(Stored data entries)
--- START ---

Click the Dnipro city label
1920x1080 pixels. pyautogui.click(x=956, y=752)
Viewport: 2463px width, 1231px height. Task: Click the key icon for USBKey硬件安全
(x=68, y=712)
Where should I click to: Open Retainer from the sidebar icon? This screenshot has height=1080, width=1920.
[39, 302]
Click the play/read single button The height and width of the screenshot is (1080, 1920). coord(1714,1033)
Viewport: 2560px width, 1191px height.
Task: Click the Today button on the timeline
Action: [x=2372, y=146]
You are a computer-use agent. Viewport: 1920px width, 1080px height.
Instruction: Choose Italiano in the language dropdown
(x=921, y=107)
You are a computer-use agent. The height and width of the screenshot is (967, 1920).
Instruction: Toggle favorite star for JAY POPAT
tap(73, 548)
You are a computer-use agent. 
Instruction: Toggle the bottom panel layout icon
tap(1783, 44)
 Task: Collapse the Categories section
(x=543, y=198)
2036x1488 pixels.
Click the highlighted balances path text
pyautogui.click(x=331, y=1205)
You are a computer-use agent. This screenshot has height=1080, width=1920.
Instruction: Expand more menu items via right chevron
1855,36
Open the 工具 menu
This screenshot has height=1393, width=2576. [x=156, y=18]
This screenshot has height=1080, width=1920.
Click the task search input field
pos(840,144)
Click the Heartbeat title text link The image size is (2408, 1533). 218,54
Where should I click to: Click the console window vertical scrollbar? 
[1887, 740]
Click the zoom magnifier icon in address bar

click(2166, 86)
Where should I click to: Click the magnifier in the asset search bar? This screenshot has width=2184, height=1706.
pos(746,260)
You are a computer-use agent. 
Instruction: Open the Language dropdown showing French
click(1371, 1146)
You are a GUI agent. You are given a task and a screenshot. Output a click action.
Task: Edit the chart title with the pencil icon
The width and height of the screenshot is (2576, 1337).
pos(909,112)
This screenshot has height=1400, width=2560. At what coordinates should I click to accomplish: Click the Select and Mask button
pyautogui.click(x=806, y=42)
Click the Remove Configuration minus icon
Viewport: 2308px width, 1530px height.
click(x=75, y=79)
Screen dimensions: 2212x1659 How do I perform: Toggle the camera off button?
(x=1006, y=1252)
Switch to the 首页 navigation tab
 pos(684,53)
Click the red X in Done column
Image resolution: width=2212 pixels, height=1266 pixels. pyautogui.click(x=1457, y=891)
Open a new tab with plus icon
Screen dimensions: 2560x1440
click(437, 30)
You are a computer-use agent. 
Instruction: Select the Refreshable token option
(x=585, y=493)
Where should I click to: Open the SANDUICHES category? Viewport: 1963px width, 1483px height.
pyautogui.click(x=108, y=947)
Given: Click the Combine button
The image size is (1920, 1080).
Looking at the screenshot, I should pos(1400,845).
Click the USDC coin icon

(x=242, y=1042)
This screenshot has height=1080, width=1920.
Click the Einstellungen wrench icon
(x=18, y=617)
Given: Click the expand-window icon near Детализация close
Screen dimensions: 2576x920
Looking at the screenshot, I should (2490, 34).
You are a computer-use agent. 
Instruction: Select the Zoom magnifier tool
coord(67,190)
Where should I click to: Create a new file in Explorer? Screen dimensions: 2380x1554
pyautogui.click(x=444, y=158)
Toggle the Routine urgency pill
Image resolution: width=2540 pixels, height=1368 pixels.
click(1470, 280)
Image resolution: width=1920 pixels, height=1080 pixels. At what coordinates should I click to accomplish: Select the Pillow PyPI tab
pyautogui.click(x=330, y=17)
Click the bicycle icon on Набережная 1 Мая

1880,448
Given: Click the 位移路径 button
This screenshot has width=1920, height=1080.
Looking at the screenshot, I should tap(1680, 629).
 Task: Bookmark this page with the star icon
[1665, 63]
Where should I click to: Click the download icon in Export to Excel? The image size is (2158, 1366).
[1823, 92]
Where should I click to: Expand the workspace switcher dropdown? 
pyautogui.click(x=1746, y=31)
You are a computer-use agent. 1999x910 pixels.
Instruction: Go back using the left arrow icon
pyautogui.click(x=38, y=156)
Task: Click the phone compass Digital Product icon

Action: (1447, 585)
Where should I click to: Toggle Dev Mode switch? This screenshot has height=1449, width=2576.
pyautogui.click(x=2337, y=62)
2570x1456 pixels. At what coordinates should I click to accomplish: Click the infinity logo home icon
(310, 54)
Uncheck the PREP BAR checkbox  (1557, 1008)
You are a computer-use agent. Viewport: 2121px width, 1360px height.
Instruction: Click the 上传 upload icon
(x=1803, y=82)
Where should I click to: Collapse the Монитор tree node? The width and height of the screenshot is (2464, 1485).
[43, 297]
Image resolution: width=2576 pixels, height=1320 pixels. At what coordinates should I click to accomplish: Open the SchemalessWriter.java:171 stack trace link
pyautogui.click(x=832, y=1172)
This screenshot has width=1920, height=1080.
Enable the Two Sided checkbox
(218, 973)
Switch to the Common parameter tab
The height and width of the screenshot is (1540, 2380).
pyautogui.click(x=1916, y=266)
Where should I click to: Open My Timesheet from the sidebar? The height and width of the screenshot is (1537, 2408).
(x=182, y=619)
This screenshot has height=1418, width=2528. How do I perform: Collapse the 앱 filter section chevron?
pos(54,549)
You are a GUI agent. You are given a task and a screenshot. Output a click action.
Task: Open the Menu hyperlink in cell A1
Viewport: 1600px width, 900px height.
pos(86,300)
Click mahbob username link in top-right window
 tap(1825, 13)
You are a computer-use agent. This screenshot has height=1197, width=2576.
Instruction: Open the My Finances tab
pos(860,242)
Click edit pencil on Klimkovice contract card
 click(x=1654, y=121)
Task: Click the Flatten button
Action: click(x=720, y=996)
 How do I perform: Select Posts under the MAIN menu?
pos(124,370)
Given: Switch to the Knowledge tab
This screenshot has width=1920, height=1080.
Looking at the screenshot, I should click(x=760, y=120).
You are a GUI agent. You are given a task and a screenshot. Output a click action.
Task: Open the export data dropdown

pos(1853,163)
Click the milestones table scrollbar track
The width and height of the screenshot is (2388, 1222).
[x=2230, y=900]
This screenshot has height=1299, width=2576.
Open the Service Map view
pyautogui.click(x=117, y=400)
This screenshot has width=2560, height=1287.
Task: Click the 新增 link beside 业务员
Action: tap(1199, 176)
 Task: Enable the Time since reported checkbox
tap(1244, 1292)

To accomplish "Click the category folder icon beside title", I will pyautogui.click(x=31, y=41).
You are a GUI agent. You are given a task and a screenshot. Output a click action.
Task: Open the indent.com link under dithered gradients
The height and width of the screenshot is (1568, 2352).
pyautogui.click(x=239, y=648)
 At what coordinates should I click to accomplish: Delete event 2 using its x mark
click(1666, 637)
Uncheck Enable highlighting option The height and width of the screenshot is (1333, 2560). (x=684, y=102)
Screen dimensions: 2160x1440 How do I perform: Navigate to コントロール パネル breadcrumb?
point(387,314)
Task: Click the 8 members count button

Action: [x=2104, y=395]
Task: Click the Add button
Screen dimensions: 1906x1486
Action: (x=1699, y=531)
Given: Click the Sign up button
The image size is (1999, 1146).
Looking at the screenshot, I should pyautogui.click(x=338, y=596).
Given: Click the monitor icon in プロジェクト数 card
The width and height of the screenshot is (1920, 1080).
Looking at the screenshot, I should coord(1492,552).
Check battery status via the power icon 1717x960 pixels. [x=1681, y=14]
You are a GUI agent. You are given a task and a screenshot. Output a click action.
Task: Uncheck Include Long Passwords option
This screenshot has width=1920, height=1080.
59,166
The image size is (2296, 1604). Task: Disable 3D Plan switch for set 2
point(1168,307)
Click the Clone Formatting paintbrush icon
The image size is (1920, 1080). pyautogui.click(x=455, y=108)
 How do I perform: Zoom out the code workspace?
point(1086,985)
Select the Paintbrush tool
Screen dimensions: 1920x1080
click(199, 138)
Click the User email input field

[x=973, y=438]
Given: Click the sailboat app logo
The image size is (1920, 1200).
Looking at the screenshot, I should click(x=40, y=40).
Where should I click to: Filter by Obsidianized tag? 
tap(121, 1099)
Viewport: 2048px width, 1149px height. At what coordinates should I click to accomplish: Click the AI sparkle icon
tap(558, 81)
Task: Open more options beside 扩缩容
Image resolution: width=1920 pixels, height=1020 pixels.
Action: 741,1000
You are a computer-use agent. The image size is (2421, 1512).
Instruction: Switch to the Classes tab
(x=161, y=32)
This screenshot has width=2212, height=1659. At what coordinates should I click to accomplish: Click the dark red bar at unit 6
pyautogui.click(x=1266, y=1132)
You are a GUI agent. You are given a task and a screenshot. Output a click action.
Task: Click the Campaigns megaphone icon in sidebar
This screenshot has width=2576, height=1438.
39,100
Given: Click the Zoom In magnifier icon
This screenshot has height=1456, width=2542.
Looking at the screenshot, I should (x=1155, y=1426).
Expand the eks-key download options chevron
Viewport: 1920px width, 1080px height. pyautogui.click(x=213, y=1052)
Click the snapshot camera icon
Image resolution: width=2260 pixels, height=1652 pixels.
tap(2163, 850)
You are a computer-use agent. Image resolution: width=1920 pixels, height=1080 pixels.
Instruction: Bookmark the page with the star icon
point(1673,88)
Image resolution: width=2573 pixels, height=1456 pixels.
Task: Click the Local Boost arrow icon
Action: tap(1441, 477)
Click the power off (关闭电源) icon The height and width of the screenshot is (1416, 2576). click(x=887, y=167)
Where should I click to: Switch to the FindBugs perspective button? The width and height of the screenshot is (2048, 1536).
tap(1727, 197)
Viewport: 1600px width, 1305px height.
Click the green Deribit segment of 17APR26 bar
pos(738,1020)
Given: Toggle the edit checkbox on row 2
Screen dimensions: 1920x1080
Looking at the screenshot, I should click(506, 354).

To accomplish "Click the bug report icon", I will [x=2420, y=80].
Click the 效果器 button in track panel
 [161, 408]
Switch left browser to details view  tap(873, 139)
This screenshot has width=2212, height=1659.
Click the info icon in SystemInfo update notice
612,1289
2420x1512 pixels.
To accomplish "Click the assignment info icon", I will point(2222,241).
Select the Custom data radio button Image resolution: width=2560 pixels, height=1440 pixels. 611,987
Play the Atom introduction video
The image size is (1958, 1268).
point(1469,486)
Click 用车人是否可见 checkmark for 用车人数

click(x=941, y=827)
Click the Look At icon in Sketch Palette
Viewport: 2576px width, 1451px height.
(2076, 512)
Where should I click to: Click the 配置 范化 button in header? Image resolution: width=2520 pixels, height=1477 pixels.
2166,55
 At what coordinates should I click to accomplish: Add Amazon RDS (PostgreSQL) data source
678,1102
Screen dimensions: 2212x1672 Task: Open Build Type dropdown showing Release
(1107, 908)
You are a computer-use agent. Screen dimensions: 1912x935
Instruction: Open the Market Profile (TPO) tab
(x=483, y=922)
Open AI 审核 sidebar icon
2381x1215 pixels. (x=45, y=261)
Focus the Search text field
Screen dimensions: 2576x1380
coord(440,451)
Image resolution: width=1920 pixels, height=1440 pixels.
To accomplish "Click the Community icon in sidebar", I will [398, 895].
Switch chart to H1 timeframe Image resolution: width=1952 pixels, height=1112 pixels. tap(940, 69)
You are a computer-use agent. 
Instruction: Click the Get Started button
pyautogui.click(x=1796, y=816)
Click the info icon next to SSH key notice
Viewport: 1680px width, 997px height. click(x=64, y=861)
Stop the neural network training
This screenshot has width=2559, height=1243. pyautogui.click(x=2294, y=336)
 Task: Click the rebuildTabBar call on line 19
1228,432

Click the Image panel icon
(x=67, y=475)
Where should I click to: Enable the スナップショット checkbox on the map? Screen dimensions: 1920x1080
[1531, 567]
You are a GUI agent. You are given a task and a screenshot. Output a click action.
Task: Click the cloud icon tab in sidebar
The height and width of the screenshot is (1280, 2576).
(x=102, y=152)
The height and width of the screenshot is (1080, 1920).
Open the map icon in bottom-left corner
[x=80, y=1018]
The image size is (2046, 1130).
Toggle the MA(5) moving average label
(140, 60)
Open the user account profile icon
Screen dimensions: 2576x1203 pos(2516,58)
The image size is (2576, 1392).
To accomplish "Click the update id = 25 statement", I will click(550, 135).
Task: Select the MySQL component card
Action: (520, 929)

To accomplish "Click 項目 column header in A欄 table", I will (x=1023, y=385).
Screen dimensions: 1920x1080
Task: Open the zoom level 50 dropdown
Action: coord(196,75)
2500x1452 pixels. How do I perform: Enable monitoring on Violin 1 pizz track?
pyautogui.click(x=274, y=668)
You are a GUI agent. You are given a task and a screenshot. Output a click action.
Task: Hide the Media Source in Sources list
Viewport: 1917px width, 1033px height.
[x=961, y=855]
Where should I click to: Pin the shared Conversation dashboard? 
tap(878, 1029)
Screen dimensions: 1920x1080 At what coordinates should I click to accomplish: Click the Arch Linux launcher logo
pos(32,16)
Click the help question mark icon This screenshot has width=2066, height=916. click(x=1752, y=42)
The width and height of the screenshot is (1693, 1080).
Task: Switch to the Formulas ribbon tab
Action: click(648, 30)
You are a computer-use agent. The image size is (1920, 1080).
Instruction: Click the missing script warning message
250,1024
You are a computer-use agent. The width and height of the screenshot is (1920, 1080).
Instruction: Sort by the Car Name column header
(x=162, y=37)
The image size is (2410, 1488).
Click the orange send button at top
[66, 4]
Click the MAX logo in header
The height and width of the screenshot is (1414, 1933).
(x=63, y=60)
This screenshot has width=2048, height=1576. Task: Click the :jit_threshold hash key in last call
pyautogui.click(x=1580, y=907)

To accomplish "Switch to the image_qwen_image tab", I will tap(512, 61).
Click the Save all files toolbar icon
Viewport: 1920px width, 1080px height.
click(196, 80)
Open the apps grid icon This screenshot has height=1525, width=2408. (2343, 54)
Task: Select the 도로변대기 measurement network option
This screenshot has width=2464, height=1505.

--- END ---

■ **What needs to be done**
Copy out, from the data above, every line holding the word "Uncheck".

■ **Reply**
Uncheck the PREP BAR checkbox  (1557, 1008)
Uncheck Enable highlighting option The height and width of the screenshot is (1333, 2560). (x=684, y=102)
Task: Uncheck Include Long Passwords option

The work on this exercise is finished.